- On Thursday, the European Central Bank (ECB) raised its key interest rate from 3.75% to 4% as it claimed inflation was 'expected to remain too high for too long.'1
- The decision was the 10th interest rate increase in a row, reaching an all-time high since the establishment of the euro in 1999. It follows the ECB's benchmark deposit rate of -0.5% a little more than a year ago.2
- Alongside the benchmark deposit rate, the ECB's refinancing rate, which provides most of the liquidity to the banking system, increased from 4.25% to 4.5%. Its marginal lending facility, which is charged when banks borrow from the ECB, also climbed from 4.5% to 4.75%.3
- The ECB stated that, based on its assessments, current interest rate levels are to make a 'substantial contribution' to the 'timely return' of inflation to its target levels.4
- Revised forecasts for average inflation within the eurozone now stand at 5.6% for 2023, 3.2% for 2024, and 2.1% for 2025. The ECB also projected the euro zone's economy to grow by 0.7% this year.4
- Core inflation within the eurozone stood at 5.3% in August, while business activity within the bloc declined in August to its lowest level since November 2020. Germany, the group's largest economy, is also forecast as the only major European state to contract this year.5
- Narrative A, as provided by Bloomberg. The ECB's decision-making has led to many European policymakers finding themselves in a precarious economic situation. Revised forecasts are extremely optimistic, while the bank's vision echoes similar choices made in 2011 that ultimately caused a severe economic downturn within the eurozone.

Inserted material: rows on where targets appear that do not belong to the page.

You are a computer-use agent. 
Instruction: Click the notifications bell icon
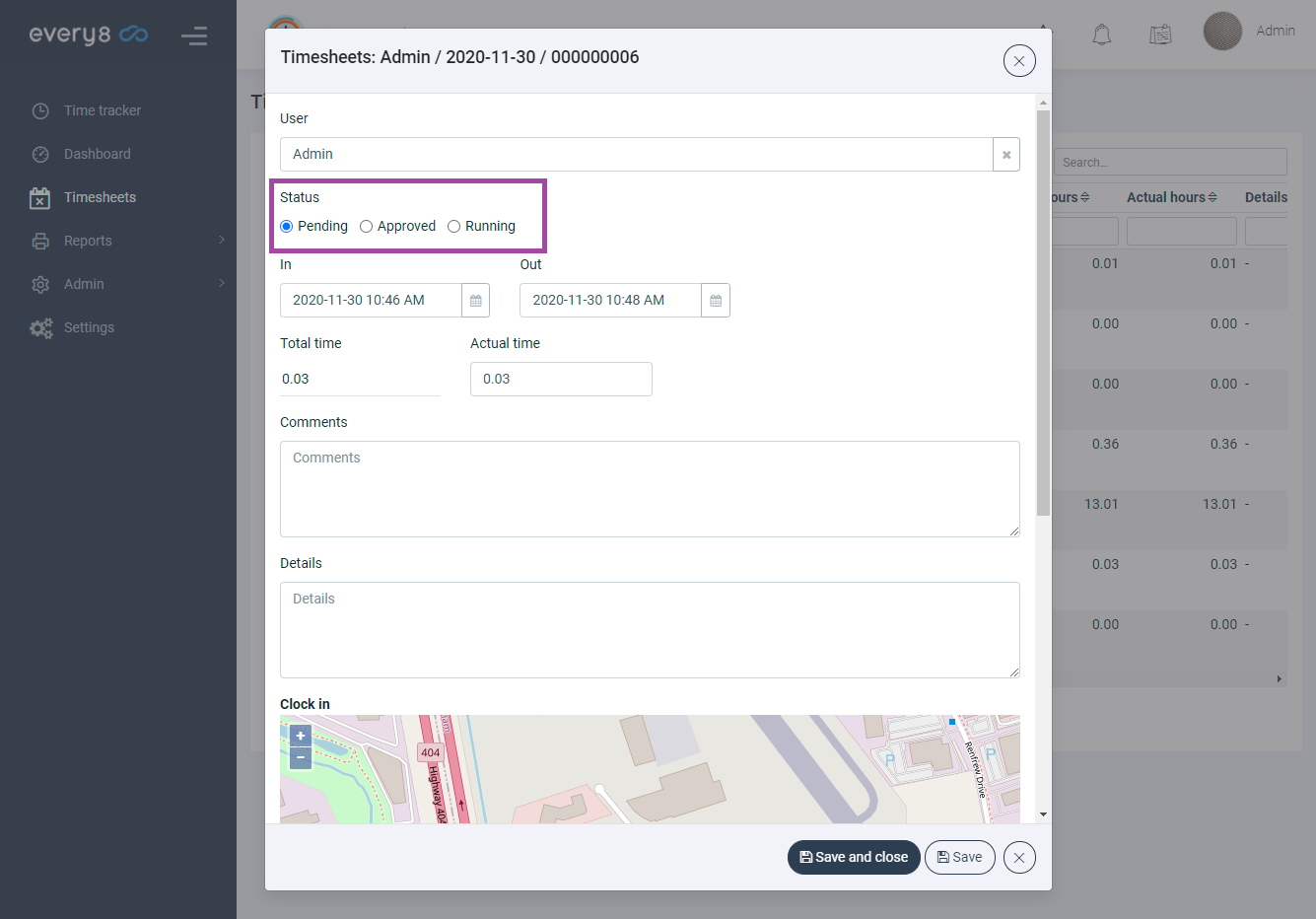(x=1101, y=35)
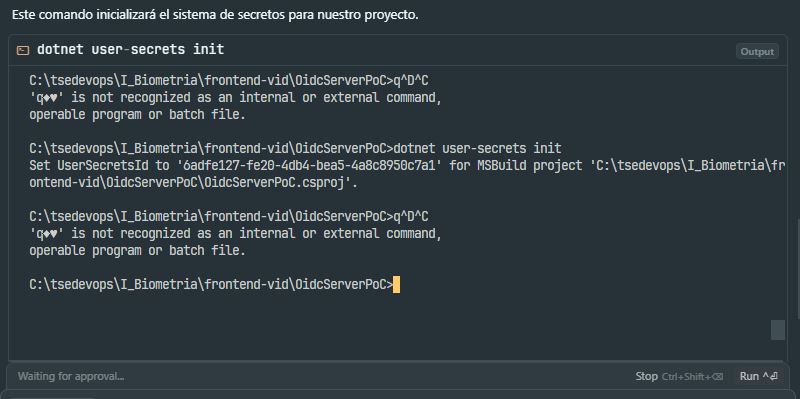Click the 'Waiting for approval...' status text
Viewport: 800px width, 399px height.
click(x=71, y=377)
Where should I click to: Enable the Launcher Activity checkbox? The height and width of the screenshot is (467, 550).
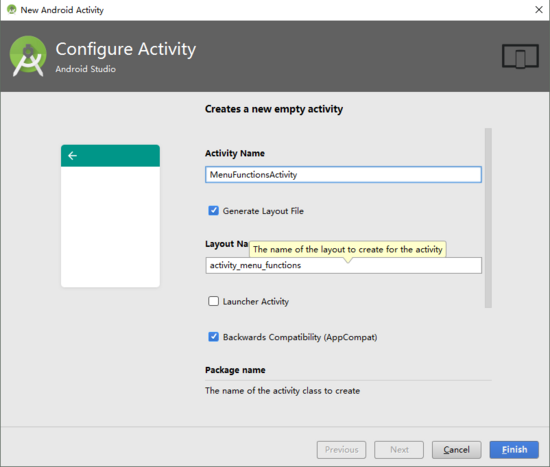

The ECB may well be, slowly but surely, walking into a stagflationary trap.
- Narrative B, as provided by Fxstreet. The ECB has chosen to accept a period of stagflation over the danger of a hard landing and deeper recession. The lesser of two evils, the market's overreaction to the ECB's decision-making is a shocking one that may well be counteracted by the US' own release of data in the coming days.